*** Data for the task ***

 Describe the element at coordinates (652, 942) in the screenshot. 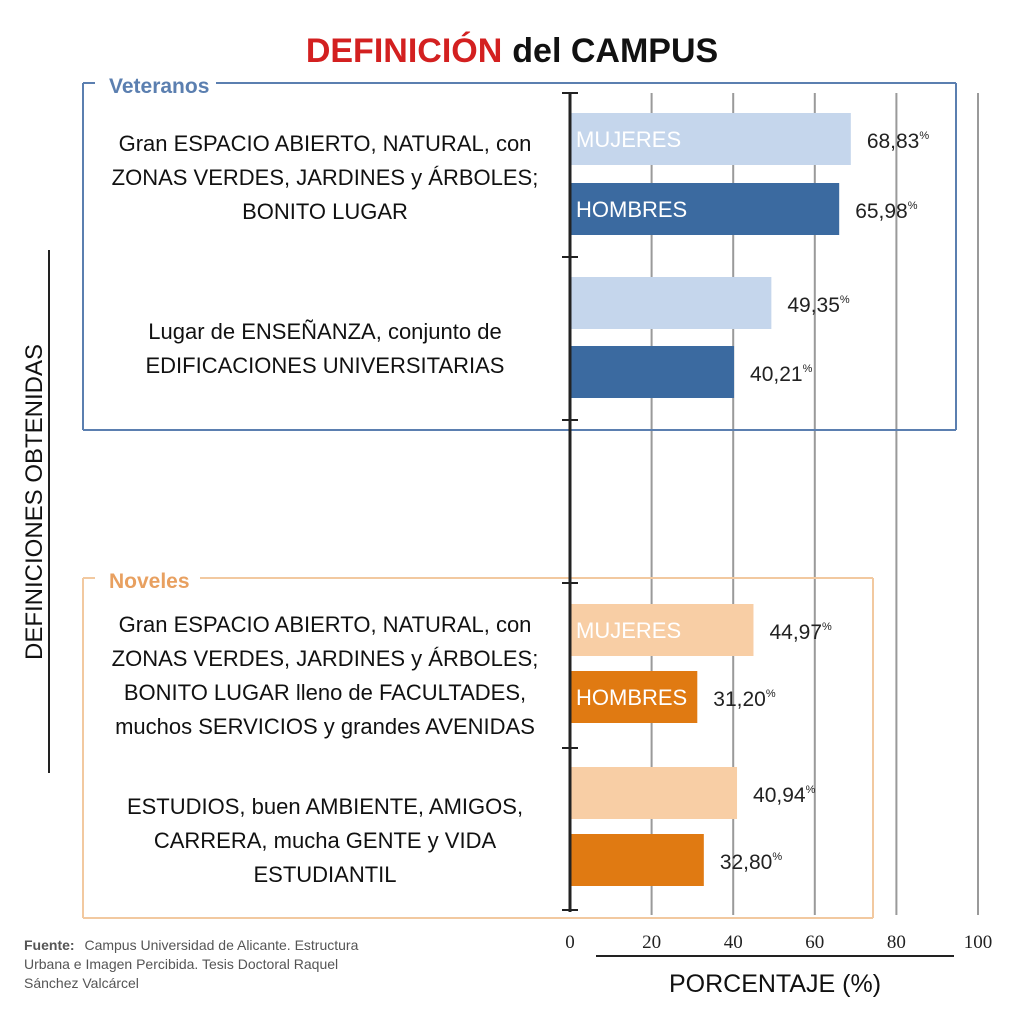

I see `x-tick-label: 20` at that location.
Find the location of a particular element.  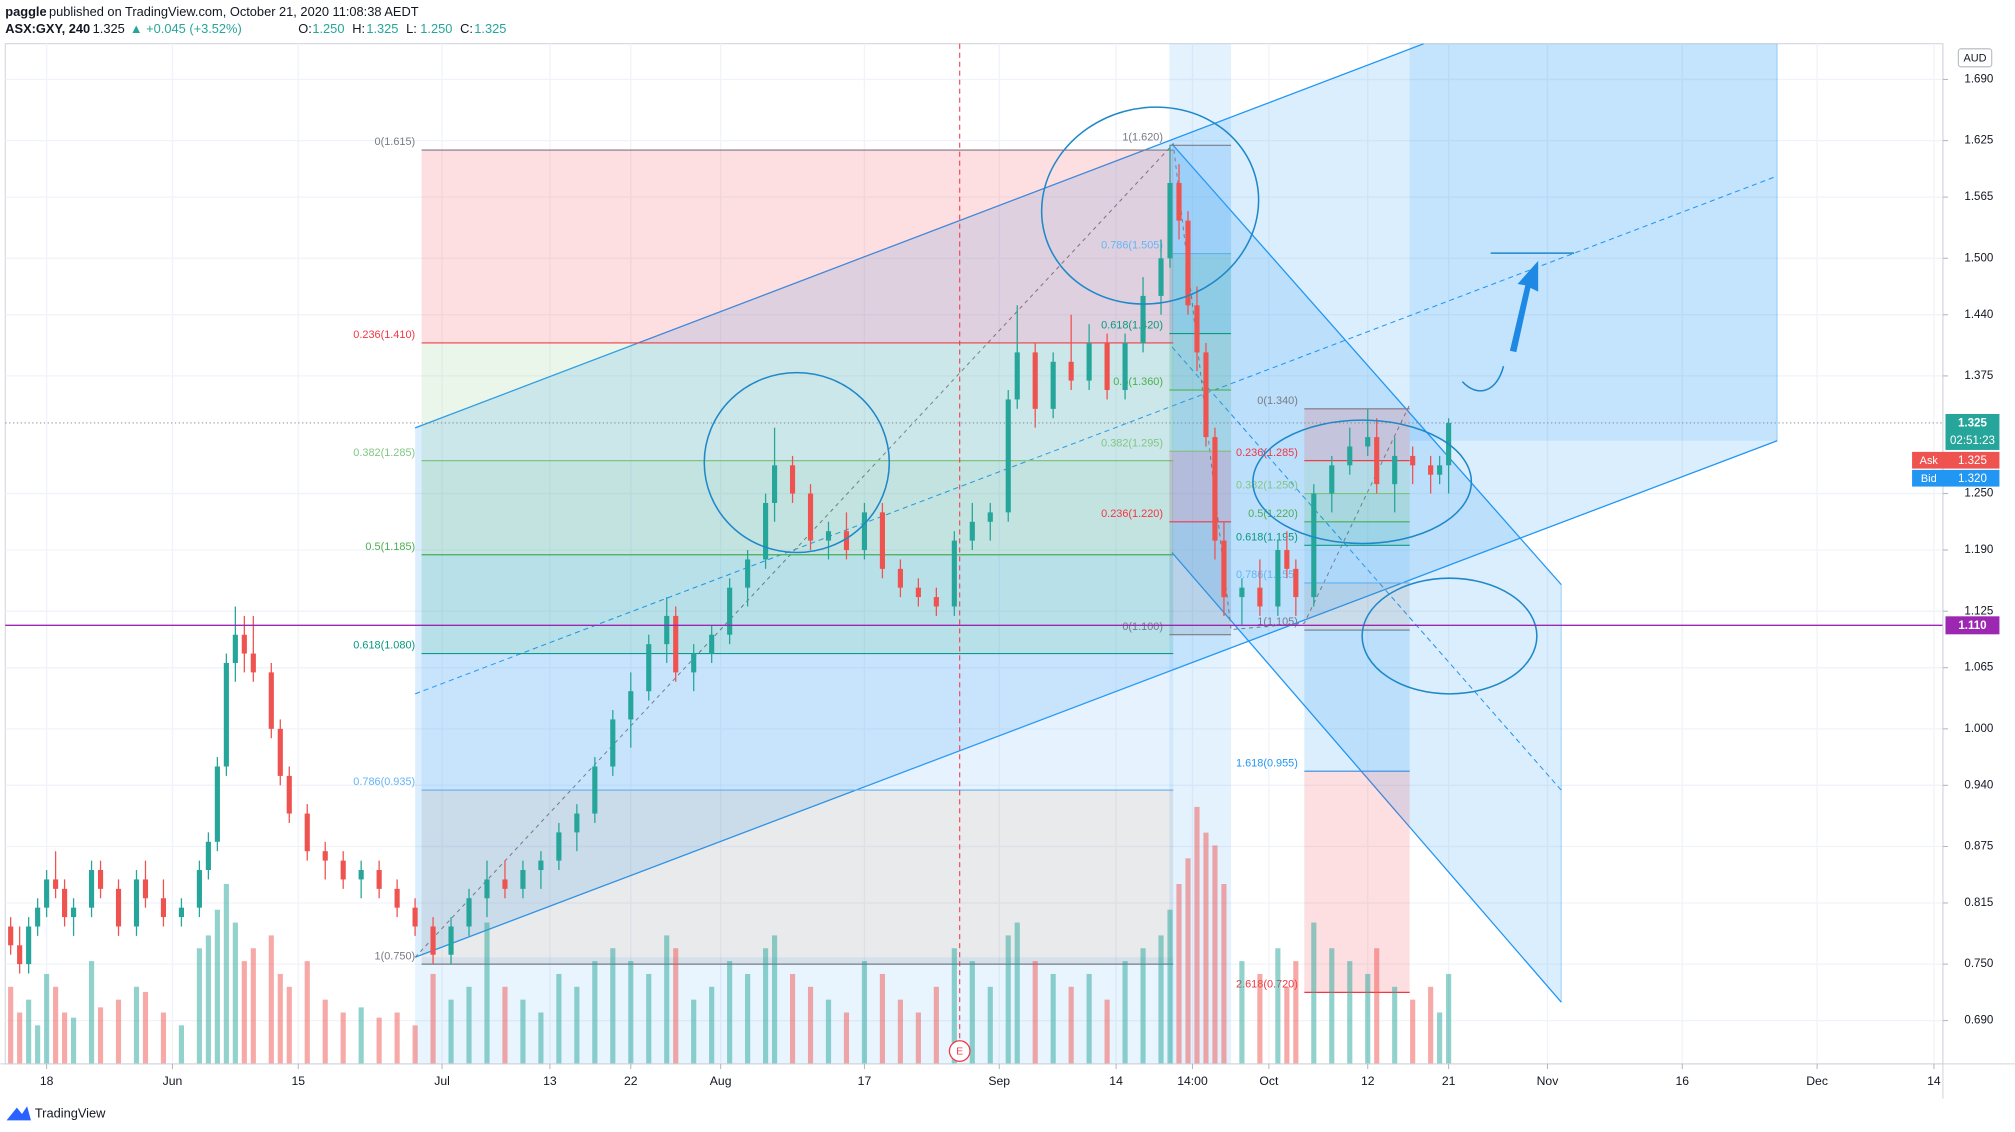

fib-label: 0.382(1.285) is located at coordinates (384, 453).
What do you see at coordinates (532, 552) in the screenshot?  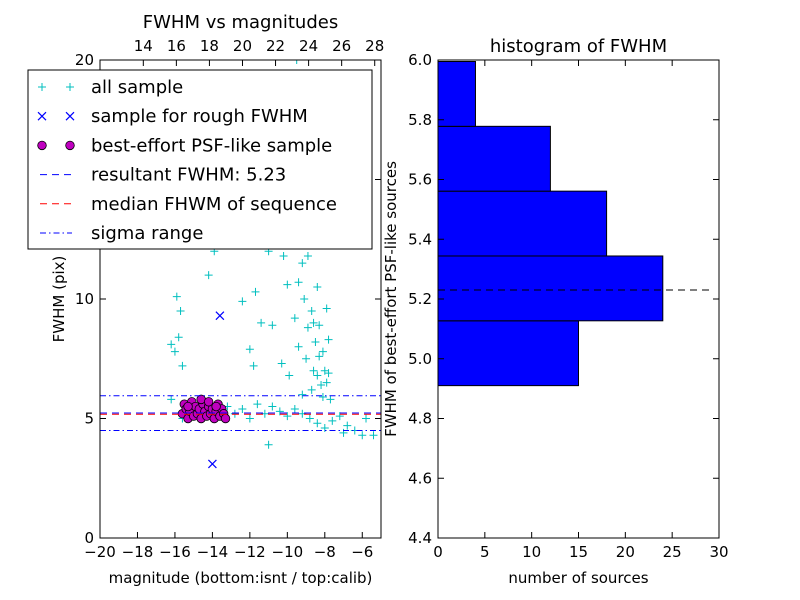 I see `histogram-x-tick-label: 10` at bounding box center [532, 552].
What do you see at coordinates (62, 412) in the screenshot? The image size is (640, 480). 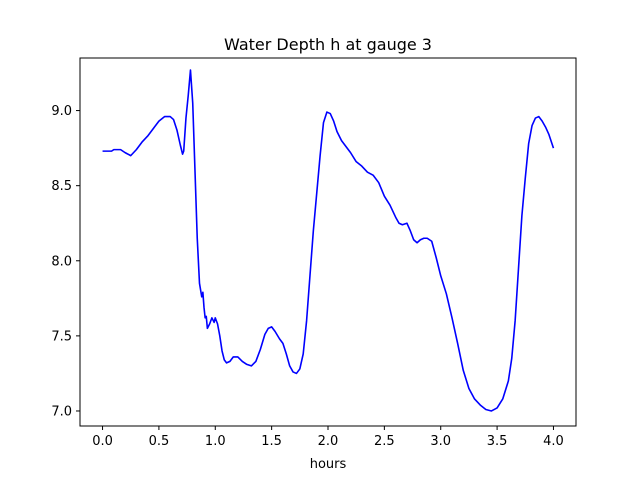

*** End of Data for the task ***

» **Task details**
Write out everything from the start of the items down to the line containing "fib-label: 0.382(1.285) is", including that line. Leave the pictures out of your answer.

» **Your response**
 Describe the element at coordinates (652, 942) in the screenshot. 

I see `x-tick-label: 20` at that location.
Find the location of a particular element.  

fib-label: 0.382(1.285) is located at coordinates (384, 453).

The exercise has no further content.